Le 1 er mai : Fête internationale des travailleurs

C'est en juillet 1889, lors du Congrès de fondation de la Deuxième internationale à Paris, que le 1 er mai est déclaré Fête internationale de tous les travailleurs et travailleuses. De 1891 à 1914, le 1 er mai est aussi fêté au Québec : des journaux d'époque parlent de la « parade annuelle des communistes » qui se déroule à Montréal. En 1927, comme la ville interdit toute manifestation dans les rues, les célébrations du 1 er mai sont ralenties. Jusque dans les années 1950, la journée est soulignée sans trop de cérémonie, car la parade a surtout lieu en septembre, à la fête du Travail.

Au début des années 1970, le 1 er mai reprend vie dans la mouvance des bouleversements politiques propres à la Révolution tranquille. Au Québec, la conjoncture est propice à la mobilisation et les centrales syndicales relancent les manifestations du 1 er mai. La fête prend alors des allures de manifestation nationale.

Avec la décennie 1980, la fête se régionalise et devient une fête populaire.
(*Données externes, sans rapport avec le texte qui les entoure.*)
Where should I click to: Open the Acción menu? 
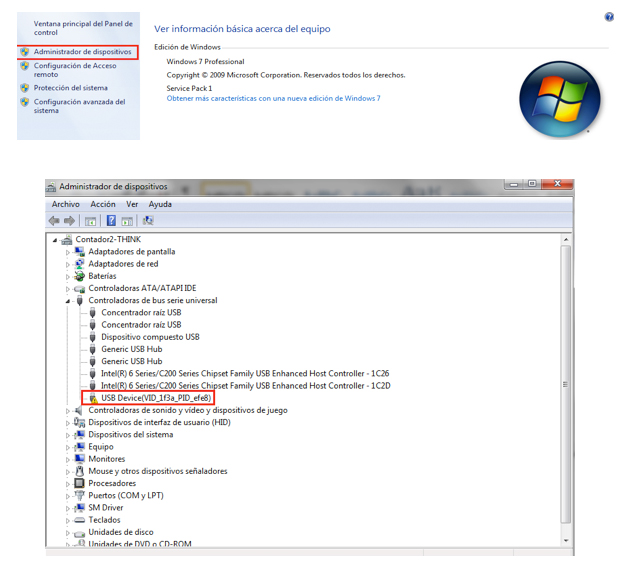point(103,204)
Au lieu d'organiser une seule grande manifestation centralisée à Montréal et rejoindre ainsi des milliers de travailleurs, le programme de la fête mise sur des activités organisées sur les lieux de travail par les syndicats locaux.

La chanson militante

La musique reste aujourd’hui encore un formidable vecteur d’idées et un moyen privilégié d’exprimer un engagement. La chanson crée, transporte et transforme les humeurs. Ces caractéristiques en font donc un outil de luttes sociales qu’endosse la chanson militante, un genre certes marginal, mais dont les textes sont au service d’une cause. Ainsi, des airs connus servent-ils aujourd’hui pour donner un impact à des couplets de circonstance, faciles à reprendre par la foule. Entonnée à l’unisson, la chanson militante fait vibrer l’audience, créant un sentiment d’unité, de complicité, de force et de puissance.
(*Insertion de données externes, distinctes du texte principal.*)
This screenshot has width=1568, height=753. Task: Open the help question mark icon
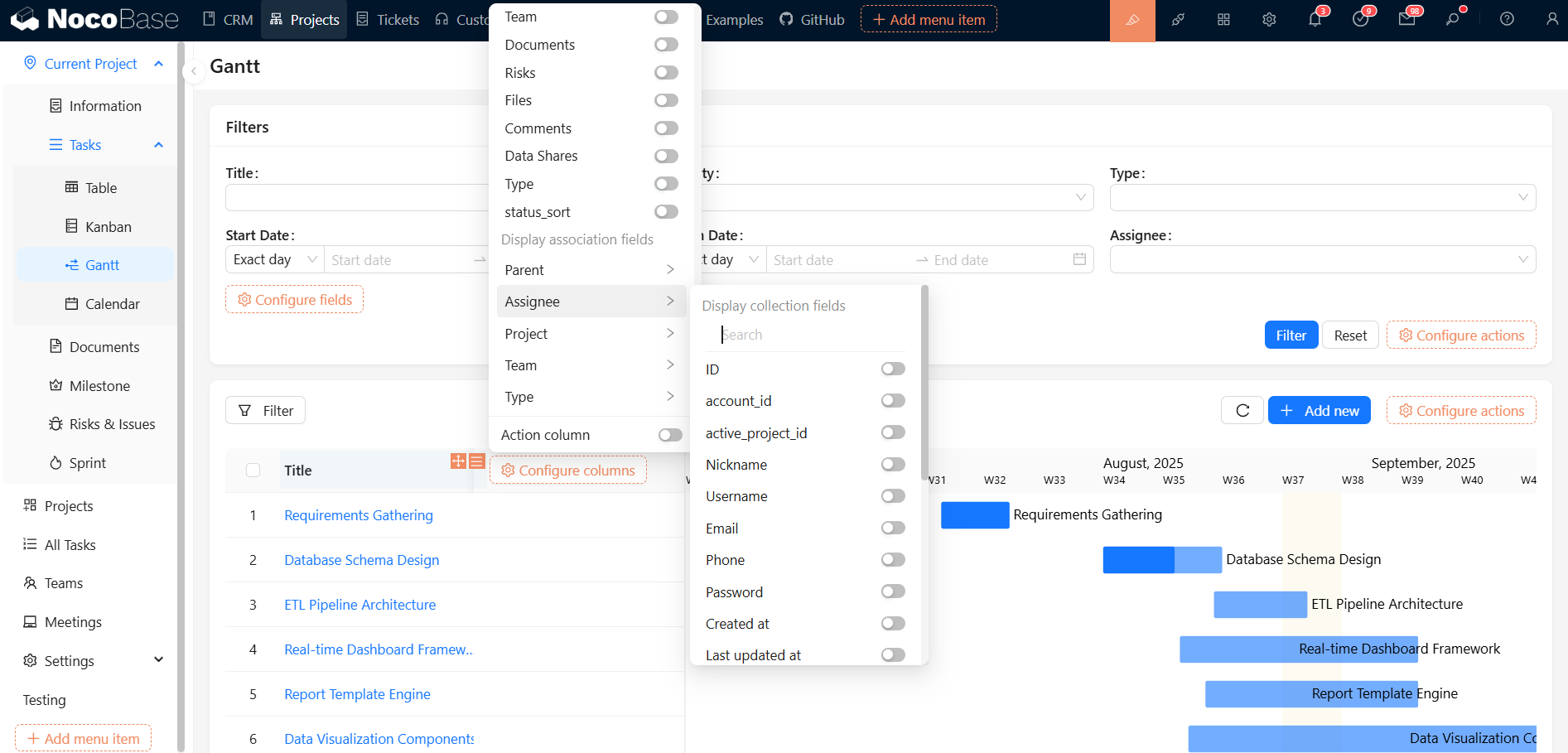click(1507, 19)
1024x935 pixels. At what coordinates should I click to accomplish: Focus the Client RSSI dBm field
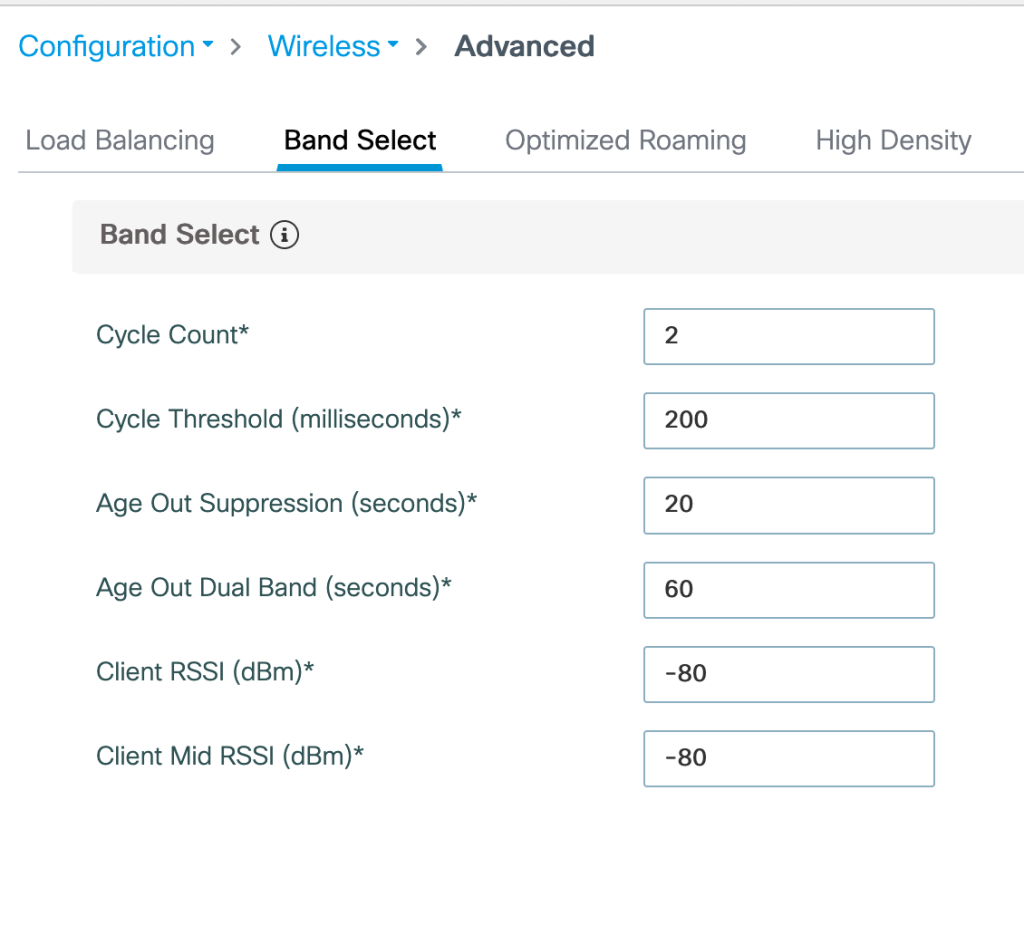pos(788,674)
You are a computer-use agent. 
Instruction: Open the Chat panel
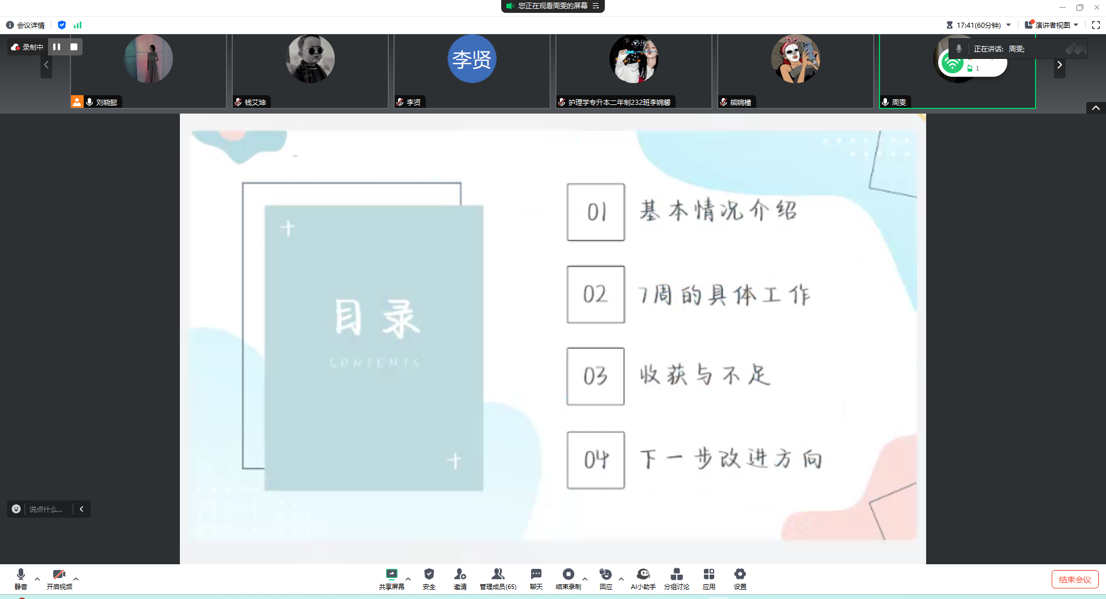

À partir des années 1960, la guerre du Vietnam aux États-Unis et mai 68 en Europe favorisent l’émergence d’une scène engagée qui donne le ton à toute une génération. Bob Dylan, avec la chanson Blowin’ in the Wind , première chanson de révolte moderne à être diffusée à une échelle planétaire, est sans doute le point de départ d’une médiatisation des protest songs . Tirée d’un chant d’esclaves ( negro spiritual ), cette chanson est reprise par les 250 000 manifestants de la marche sur Washington de Martin Luther King en 1963.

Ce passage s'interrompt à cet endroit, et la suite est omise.